WORK TASK 1.
Render this sentence from the schizophrenia study report into Spanish: "Being born to a mother who had a close relative die during her first trimester was found to be associated with a 67% increased risk for schizophrenia."
WORK TASK 2.
From the schizophrenia study report, duplicate the stretch from "Feb. 4, 2008" through "new research shows." without altering anything.

PROVIDED PASSAGE.

-- Opening Marker --

Feb. 4, 2008 -- Children born to women who suffer the death of a loved one during their first trimester of pregnancy may be at increased risk for developing schizophrenia, new research shows.
The study is not the first to suggest that a mother's psychological state can influence her unborn child's brain development, but it is the largest, involving nearly 1.4 million Danish children followed for decades.
The schizophrenia risk was still quite small in the children of women who experienced the death of a family member early in pregnancy, and the findings need to be confirmed.
But researchers say the study adds to the evidence that severe stress early in pregnancy -- in this case the death of a parent, sibling, spouse, or child -- may negatively impact fetal brain development.
"We did not see this association in the months before pregnancy, or after the first trimester," says study co-author Kathryn M. Abel, PhD, of the University of Manchester.
Stress and Schizophrenia
Abel and colleagues from the University's Center for Women's Mental Health Research examined data from a comprehensive, nationwide Danish health registry, which recorded about 1.38 million births in the country between 1973 and 1995.
The same registry was used to determine if mothers who gave birth during this time had first-degree relatives who died, received a diagnosis of cancer, or had a heart attack or stroke during their pregnancies.
Roughly 22,000 women experienced the death of a close relative during pregnancy, and about 14,000 had a relative treated for a life-threatening illness.
A total of 7,331 schizophrenia cases were identified among Danes born between 1973 and 1995 over at least two decades of follow-up.
Being born to a mother who had a close relative die during her first trimester was found to be associated with a 67% increased risk for schizophrenia.
But a similar death up to six months before conception or at any other time during pregnancy did not appear to elevate risk, nor did having a seriously ill relative during pregnancy.
Abel tells WebMD that the research team plans to repeat the study using the Swedish health registry, which is more than twice the size of the Danish one.
The newly published study appears in the February issue of the journal Archives of General Psychiatry.
"We also want to expand the research to look for other mental health outcomes," Abel says. "I think it is highly likely that if we look at a broader spectrum of psychiatric disorders we will find that those are increased as well."

-- Closing Marker --

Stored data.
-- Opening Marker --

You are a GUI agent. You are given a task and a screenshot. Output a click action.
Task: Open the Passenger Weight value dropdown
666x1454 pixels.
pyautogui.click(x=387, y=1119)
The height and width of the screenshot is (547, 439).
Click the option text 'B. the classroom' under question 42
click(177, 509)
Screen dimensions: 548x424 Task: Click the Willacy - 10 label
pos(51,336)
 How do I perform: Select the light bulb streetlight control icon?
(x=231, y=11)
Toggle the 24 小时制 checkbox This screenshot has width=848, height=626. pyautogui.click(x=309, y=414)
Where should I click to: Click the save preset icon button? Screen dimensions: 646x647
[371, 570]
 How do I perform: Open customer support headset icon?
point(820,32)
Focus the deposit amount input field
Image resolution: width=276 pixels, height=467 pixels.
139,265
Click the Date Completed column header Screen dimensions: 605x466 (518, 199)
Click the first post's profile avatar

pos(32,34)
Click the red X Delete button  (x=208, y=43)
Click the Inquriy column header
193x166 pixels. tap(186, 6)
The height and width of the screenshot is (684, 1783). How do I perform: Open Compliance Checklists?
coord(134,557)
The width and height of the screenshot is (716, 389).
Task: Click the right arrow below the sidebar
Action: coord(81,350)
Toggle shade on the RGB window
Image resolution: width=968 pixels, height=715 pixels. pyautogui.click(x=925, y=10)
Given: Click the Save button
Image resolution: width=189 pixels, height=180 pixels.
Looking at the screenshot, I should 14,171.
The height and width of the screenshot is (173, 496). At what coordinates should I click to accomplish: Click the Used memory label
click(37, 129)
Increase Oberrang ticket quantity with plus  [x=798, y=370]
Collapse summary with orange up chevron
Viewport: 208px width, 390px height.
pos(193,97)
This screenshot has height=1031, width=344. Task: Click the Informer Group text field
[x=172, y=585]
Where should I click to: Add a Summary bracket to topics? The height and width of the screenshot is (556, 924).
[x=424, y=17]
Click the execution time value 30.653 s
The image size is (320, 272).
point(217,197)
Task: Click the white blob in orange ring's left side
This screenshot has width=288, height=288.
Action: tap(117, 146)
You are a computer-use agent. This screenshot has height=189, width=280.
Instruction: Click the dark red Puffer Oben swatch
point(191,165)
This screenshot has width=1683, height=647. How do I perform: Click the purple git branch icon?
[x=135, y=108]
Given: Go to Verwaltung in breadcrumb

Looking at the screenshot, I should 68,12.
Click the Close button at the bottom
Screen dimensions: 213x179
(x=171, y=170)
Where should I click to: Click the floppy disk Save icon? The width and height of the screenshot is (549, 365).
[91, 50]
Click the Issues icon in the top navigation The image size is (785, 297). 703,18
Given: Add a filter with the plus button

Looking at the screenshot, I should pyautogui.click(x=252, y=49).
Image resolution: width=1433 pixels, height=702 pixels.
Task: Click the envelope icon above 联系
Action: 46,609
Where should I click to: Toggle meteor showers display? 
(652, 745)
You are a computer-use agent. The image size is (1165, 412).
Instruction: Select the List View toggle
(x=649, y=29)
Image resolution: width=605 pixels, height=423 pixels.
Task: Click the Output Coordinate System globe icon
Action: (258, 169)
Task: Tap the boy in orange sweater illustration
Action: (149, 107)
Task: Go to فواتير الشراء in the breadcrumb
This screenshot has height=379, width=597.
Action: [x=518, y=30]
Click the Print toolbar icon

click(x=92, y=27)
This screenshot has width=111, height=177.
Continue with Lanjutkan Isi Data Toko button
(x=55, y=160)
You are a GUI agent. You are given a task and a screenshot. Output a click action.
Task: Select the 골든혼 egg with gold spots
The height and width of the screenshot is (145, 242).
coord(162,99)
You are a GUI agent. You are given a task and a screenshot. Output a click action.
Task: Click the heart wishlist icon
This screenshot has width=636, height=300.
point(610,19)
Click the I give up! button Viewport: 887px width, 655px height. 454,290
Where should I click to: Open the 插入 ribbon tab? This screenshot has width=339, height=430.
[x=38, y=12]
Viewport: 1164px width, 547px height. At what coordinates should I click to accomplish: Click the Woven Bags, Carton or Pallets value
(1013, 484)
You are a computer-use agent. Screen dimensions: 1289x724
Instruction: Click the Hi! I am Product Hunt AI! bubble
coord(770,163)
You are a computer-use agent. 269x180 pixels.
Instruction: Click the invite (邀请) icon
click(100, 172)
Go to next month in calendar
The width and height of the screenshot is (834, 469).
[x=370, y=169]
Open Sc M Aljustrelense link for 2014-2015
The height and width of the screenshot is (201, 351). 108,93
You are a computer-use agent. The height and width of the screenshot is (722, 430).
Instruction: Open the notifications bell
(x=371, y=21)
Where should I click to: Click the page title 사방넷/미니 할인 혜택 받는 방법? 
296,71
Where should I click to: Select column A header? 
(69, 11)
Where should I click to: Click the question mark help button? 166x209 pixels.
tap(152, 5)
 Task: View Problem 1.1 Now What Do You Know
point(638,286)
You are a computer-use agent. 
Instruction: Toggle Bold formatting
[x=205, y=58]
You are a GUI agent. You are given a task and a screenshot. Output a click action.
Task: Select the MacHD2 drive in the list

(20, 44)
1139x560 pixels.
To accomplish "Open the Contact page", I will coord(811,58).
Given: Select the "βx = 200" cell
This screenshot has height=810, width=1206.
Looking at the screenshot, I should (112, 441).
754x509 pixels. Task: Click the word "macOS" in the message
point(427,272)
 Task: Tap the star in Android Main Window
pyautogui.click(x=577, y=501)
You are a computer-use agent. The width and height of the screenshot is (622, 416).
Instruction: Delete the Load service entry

-- Closing Marker --

WRITTEN REPLY 1.
Se determinó que nacer de una madre que perdió a un familiar cercano durante su primer trimestre estaba asociado con un aumento del 67 % en el riesgo de esquizofrenia.

WRITTEN REPLY 2.
Feb. 4, 2008 -- Children born to women who suffer the death of a loved one during their first trimester of pregnancy may be at increased risk for developing schizophrenia, new research shows.